If you work as a divorce coach long enough, alcohol will come up.
Sometimes subtly. Sometimes urgently. Often with a lot of fear and uncertainty underneath.
A client may say they are worried about their co-parent’s drinking. Or they may insist their own alcohol use is “under control” while the other side does not agree. When children are involved, these conversations become even more emotionally charged. And as a divorce coach, you are often the person clients turn to first to talk it through.
This puts coaches in a delicate position. You are not there to diagnose, investigate, or take sides. But you are there to help clients navigate real-world challenges with clarity, structure, and appropriate tools. Knowing which tools are credible, defensible, and widely trusted is part of doing that job well.
That is why alcohol monitoring, and specifically Soberlink, is something every divorce coach should understand.
Why alcohol creates unique challenges in divorce coaching
Alcohol issues are different from many other conflict drivers in divorce because they rely heavily on trust. And in divorce, trust is often already broken.
Self-reporting is unreliable. Promises feel hollow. Even well-intentioned clients may minimize or rationalize their drinking, while the other party assumes the worst. Coaches can easily get pulled into circular conversations that go nowhere and increase conflict rather than reduce it.
Without an objective system in place, alcohol becomes a constant source of accusation and defensiveness. This is not only exhausting for clients. It puts divorce coaches at risk of being asked to “validate” one person’s version of reality over another’s.
That is exactly where structured, trusted monitoring tools matter.
Why “any breathalyzer” is not enough
A common misconception is that any breathalyzer provides accountability. In reality, many consumer breathalyzers are easy to misuse, manipulate, or defeat. Devices that allow self-testing without safeguards create a false sense of security.
This issue is well documented. In an article featuring forensic psychologist Dr. Aaron Robb, he explains how many alcohol monitoring technologies lack the protections necessary to ensure accurate, defensible results. These tools can be bypassed in ways that are not obvious to families or professionals relying on them.
You can read the full discussion here:
For divorce coaches, this distinction is critical. Recommending an unverified or easily defeated tool can unintentionally escalate conflict or undermine trust if results are questioned later.
What makes Soberlink a trusted tool

Soberlink is not just a breathalyzer. It is a comprehensive alcohol monitoring system designed specifically for high-conflict, high-stakes situations like divorce and custody matters.
Key elements that distinguish Soberlink include:
- Identity verification to ensure the correct person is providing each test
- Randomized testing schedules that reduce predictability and manipulation
- Real-time reporting that removes delays and selective disclosure
- Court recognition and professional adoption, particularly in family law settings
Because of these safeguards, Soberlink results are widely relied upon by attorneys, judges, evaluators, and treatment professionals. For divorce coaches, this matters because it allows you to point clients to a tool that is already accepted within the legal and clinical ecosystems surrounding divorce.

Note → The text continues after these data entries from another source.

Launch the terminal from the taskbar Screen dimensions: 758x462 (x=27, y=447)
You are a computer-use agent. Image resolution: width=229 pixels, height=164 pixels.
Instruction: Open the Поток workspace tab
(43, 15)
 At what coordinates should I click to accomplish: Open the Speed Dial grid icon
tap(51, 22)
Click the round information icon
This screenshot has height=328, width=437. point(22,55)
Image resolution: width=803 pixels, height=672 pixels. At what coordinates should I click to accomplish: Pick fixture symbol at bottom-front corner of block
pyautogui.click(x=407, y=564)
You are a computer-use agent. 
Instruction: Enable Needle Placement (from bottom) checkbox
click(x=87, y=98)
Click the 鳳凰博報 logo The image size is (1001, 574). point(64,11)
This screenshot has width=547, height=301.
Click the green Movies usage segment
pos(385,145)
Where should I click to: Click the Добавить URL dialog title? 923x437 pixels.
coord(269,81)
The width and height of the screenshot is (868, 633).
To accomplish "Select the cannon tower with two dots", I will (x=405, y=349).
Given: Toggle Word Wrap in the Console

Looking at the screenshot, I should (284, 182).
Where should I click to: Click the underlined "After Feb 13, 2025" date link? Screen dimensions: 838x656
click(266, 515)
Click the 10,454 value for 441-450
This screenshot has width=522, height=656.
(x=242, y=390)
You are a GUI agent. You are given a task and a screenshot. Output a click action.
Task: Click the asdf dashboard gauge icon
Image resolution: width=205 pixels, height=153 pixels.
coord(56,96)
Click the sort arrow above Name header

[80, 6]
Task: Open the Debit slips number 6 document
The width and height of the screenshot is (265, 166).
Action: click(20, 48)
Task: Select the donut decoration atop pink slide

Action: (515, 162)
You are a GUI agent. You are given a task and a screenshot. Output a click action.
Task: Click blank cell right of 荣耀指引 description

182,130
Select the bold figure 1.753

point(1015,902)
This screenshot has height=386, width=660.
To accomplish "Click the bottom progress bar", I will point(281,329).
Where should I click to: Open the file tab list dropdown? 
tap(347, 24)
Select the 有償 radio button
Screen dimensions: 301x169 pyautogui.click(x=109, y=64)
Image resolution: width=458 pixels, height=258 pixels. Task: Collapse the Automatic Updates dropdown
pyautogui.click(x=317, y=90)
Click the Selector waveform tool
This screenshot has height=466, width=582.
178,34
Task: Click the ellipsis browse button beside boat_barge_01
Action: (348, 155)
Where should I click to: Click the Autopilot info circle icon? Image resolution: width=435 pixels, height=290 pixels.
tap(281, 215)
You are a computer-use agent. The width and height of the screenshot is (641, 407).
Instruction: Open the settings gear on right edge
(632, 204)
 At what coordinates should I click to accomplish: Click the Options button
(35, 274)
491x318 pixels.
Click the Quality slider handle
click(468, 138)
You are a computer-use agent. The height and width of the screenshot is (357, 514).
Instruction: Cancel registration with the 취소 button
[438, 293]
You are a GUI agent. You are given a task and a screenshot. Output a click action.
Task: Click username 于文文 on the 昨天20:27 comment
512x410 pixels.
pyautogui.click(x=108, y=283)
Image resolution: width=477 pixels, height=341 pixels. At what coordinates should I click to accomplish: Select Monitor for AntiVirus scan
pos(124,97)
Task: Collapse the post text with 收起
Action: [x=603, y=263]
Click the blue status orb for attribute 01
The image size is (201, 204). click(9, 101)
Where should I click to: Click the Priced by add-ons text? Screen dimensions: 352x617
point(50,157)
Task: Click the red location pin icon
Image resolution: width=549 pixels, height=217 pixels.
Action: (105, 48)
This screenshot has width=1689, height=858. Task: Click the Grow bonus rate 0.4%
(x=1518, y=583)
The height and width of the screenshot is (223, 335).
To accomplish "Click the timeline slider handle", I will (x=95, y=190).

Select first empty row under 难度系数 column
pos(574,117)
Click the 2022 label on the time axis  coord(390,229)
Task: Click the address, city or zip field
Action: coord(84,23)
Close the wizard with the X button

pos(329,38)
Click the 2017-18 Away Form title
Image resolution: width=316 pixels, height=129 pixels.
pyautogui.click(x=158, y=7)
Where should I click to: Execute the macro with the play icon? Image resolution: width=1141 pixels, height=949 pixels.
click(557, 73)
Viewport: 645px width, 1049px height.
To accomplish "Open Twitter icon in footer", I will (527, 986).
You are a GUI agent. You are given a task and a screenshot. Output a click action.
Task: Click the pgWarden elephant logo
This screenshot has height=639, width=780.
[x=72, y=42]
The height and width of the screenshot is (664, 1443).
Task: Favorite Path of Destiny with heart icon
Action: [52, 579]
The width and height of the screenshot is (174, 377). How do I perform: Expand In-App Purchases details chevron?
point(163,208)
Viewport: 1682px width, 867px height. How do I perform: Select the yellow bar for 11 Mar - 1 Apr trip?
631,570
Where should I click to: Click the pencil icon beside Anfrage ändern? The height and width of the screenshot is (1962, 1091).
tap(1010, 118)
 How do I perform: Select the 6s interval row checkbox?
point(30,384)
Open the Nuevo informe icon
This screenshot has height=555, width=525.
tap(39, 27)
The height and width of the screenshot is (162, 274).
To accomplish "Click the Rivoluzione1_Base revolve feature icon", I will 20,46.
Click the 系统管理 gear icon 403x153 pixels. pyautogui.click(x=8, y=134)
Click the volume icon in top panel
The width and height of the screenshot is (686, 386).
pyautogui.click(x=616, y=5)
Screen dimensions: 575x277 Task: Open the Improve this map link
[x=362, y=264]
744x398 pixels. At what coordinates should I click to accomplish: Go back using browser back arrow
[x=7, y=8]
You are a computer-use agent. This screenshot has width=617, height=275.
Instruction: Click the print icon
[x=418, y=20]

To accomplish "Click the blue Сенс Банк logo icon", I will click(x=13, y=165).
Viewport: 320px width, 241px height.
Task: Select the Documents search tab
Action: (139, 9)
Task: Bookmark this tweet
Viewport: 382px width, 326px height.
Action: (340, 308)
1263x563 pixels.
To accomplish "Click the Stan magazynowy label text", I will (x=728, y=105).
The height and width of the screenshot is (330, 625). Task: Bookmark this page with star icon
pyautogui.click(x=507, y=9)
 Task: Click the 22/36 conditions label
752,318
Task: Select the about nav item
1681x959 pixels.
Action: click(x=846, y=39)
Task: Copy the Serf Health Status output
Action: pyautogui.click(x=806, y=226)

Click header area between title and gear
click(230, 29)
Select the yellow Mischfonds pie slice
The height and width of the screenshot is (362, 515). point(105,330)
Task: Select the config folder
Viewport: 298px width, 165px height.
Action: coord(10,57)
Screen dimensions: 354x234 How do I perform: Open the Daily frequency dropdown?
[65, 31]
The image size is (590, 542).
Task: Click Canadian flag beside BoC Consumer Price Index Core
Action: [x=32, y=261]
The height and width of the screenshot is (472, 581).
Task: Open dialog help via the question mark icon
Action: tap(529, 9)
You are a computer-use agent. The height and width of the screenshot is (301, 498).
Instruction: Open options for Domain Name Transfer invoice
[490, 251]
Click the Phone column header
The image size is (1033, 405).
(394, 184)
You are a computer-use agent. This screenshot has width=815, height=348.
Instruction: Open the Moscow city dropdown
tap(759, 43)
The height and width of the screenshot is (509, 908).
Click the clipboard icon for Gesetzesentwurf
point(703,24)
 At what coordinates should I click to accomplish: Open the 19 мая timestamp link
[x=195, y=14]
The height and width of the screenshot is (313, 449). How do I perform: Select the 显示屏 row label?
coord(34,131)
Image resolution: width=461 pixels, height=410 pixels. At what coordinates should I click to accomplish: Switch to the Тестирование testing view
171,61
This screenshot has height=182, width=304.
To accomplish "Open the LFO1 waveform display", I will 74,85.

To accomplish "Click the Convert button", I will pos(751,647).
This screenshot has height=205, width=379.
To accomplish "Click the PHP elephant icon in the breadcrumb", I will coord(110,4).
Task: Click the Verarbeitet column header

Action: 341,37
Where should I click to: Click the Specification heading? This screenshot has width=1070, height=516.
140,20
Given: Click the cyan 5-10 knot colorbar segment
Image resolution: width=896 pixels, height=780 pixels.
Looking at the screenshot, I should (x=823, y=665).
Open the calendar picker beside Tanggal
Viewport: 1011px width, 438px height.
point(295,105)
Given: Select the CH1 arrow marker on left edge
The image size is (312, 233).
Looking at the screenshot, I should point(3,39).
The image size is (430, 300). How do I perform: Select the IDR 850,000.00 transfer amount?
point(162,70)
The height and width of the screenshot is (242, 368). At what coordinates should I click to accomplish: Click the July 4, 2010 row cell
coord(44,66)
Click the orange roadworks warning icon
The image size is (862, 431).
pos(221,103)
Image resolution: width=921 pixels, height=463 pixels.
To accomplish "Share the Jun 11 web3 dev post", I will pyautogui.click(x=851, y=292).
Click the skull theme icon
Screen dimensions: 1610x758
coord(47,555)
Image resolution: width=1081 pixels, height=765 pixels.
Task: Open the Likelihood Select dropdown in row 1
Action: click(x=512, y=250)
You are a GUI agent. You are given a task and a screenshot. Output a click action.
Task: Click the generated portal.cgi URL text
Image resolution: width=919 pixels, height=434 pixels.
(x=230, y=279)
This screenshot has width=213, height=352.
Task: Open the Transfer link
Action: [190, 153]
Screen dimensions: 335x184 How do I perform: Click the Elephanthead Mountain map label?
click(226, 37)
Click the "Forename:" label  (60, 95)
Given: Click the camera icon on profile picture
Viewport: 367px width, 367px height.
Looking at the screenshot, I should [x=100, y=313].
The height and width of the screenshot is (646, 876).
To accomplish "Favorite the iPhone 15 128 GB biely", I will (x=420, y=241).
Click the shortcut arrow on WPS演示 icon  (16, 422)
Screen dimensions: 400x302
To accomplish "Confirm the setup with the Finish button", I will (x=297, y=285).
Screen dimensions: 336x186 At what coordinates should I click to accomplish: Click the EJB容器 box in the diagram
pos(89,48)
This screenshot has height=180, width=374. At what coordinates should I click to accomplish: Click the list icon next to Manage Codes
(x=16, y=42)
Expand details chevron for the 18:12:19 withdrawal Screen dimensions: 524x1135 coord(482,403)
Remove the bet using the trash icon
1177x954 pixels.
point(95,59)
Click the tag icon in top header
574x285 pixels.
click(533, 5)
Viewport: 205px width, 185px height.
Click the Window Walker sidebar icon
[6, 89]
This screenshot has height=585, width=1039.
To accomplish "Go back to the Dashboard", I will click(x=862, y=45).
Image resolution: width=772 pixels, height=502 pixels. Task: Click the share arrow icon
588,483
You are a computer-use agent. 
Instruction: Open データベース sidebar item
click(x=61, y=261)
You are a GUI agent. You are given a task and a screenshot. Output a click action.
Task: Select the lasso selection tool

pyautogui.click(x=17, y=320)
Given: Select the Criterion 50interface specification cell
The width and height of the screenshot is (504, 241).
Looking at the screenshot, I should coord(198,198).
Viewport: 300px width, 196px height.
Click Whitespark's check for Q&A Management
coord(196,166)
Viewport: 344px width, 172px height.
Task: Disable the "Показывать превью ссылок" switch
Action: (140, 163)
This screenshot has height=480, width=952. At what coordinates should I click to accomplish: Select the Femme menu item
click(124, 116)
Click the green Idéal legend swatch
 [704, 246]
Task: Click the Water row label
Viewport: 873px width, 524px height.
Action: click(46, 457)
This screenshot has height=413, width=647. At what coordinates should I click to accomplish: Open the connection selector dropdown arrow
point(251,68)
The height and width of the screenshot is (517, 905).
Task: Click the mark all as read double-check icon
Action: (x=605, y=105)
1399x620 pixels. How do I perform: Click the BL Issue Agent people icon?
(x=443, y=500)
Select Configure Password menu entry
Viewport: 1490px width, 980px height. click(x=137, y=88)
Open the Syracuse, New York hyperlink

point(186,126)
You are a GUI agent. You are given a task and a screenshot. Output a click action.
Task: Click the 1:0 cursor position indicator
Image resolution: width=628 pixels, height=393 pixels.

Staying in your lane as a divorce coach
One of the most important reasons for coaches to understand Soberlink is that it helps you stay in your lane.
You are not deciding whether someone is sober. You are not interpreting results or enforcing consequences. Instead, you are helping clients identify appropriate resources and encouraging solutions that reduce uncertainty and conflict.
When alcohol is a concern, suggesting a trusted monitoring option does exactly that. It shifts the focus away from arguments and toward structure. It also protects coaches from being positioned as the authority on someone else’s substance use.
This is not about punishment. It is about accountability, transparency, and peace of mind.
Why Divorce Coaches Academy includes Soberlink

Programs like Divorce Coaches Academy include education on Soberlink for a reason. Coaches in training need exposure to tools they will encounter in real cases and understand how those tools fit into the broader divorce process.
Learning about Soberlink as part of your training allows you to:
- Recognize when alcohol monitoring may be appropriate
- Use accurate language when discussing it with clients
- Avoid recommending inadequate or misleading alternatives
- Confidently refer clients to a resource that professionals already trust
This knowledge helps you show up as a calm, informed guide rather than someone scrambling for answers when alcohol concerns arise.
Suggesting trusted tools is part of ethical coaching
Divorce coaching is not just about emotional support. It is about helping clients make informed decisions during one of the most complex periods of their lives.
When alcohol is part of the picture, suggesting trusted, proven tools is an ethical responsibility. Guesswork, self-monitoring, and unverified devices create more problems than they solve. Structure and accountability reduce conflict and protect everyone involved, especially children.
Knowing what Soberlink is, why it is trusted, and when to suggest it equips you to handle these situations with professionalism and confidence.
As you move through your training, pay close attention to the Soberlink education included in your coursework. And when questions come up, do not hesitate to reach out to the Soberlink team to learn more about how the system works and how coaches can engage with it responsibly.
Having the right tools matters. Knowing which tools to trust matters even more.